The bitter battle over bluefin tuna

“Welcome to the strange world of globalisation.”

That is Roberto Mielgo’s response to the fact that it is commercially viable to catch and keep live tuna in off-shore pens – or ranches – in the Spanish Mediterranean and feed them vast amounts of expensive caught fish (around 10kg of feed fish serve to make the tuna put on 1kg of body weight).

And to cull them by hand using divers, ship them to shore, package them in a purpose-built factory and fly them whole – on the same day – to market on the other side of the world.

Roberto Mielgo calls himself an independent fisheries consultant.

A former tuna rancher himself, he had a change of heart and became one of the most prominent campaigners for the preservation of bluefin tuna, one of the most highly-prized – and fought over – species and foodstuffs in the world.

Fishing lobby

The fact that the United Nations commission set up to preserve endangered species failed, at its conference in Doha this week, to put an international trade ban on this type of tuna, is a bitter disappointment to him.

But, he says, it is not necessarily a surprise, given the strength of the global fishing lobby.

“The Japanese market eats 80% of all the eastern Atlantic and Mediterranean bluefin tuna that is produced,” Mr Mielgo says.

“They are willing to pay the highest price. It is just normal that tuna ranches here in Europe export their very best to the other side of the world.

“There are people who are trying to manage a sound business with an environmental perspective that do abide by the rules and I have great respect for them.

“Others do not abide by the rules. It is not a question of criminalising the entire sector, but one has to see the overall problem and that is that tuna ranching is a big part of the problem. It has grown out of proportion,” he said.

“If you ask me whether to save the stock or to save some jobs, my answer is pretty clear – save the stock. The stock belongs to all of us.

It’s not because two or three companies will have to close that I should not protect a species.

“We have been playing with fire for the past eight years, we have been overfishing the species to the brink of collapse. It has been a crazy gold-rush.”

‘Dangerous plundering’

Juan Serrano disagrees.

As managing director of Balfego, a company that runs Spain’s biggest tuna ranch at L’Ametlla de Mar, on the Catalan coast, he has seen profit margins dive.

And he is, he says, one of the “goodies” of the tuna industry.

He vehemently disputes the idea that the bluefin tuna is, in his waters at least, a threatened species.

“What we are doing is not only entirely legal,” Mr Serrano says.

“It is sustainable. There is ample scientific evidence from independent sources which confirms our belief that bluefin tuna populations in the western Mediterranean are actually increasing.”

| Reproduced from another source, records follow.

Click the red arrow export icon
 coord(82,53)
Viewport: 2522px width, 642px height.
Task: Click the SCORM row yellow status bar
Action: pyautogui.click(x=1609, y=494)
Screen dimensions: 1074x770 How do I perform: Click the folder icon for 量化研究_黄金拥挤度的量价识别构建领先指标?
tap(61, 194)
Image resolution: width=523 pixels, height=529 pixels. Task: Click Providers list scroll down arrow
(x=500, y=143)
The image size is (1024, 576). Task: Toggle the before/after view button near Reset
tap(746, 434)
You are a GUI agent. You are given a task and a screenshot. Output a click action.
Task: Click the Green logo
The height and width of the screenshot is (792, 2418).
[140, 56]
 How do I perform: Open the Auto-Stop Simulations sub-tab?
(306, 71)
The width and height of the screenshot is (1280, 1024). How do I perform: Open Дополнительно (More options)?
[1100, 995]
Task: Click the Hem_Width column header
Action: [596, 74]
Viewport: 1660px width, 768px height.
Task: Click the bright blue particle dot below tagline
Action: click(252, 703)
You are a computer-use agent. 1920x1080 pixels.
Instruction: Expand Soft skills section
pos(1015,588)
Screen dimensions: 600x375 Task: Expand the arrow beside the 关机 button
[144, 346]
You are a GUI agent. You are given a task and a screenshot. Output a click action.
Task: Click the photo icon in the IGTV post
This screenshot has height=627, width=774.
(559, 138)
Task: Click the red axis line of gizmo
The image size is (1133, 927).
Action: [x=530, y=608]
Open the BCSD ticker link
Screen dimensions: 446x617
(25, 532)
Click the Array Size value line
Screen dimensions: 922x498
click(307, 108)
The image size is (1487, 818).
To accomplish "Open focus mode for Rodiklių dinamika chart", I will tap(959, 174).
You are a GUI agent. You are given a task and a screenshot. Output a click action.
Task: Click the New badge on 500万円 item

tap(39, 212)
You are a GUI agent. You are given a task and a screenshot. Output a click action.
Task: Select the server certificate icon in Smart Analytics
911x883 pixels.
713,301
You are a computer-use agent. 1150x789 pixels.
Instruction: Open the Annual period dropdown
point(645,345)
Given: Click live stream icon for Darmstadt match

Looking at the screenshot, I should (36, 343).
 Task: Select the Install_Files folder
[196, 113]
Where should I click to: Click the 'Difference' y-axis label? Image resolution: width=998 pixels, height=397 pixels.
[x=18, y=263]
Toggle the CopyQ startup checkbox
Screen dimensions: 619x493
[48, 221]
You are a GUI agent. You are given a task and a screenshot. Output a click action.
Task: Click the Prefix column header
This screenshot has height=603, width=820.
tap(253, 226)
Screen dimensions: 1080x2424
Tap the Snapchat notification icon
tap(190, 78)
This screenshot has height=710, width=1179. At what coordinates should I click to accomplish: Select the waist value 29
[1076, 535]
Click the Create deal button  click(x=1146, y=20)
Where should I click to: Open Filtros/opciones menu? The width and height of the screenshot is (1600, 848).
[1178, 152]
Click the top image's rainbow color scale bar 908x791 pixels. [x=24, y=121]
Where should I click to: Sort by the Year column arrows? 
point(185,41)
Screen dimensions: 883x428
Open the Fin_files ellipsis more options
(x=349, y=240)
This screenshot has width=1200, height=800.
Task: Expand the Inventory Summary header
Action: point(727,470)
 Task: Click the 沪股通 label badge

Environmentalists say the average size of the individual tuna caught for Balfego’s ranch is going down steadily year on year – a sign, allegedly, of a dangerous plundering of the stock.

This, again, is disputed by Mr Serrano. It is not as if the extraction of tuna from the Spanish Mediterranean is a free-for-all.

The entire national quota of tuna is caught by six boats in the single month per year they are allowed to operate.

Laid on ice

They deliver their whole catch to ranches along the Spanish coast.

The impressive size of the fish Balfego chooses to show me being harvested on the particular day I visited can not be questioned.

Specimens of 150kg – longer than a man in length – are culled by divers with a spear-gun, hoisted on board, headed and gutted within minutes and laid in ice to preserve the valuable flesh at its best.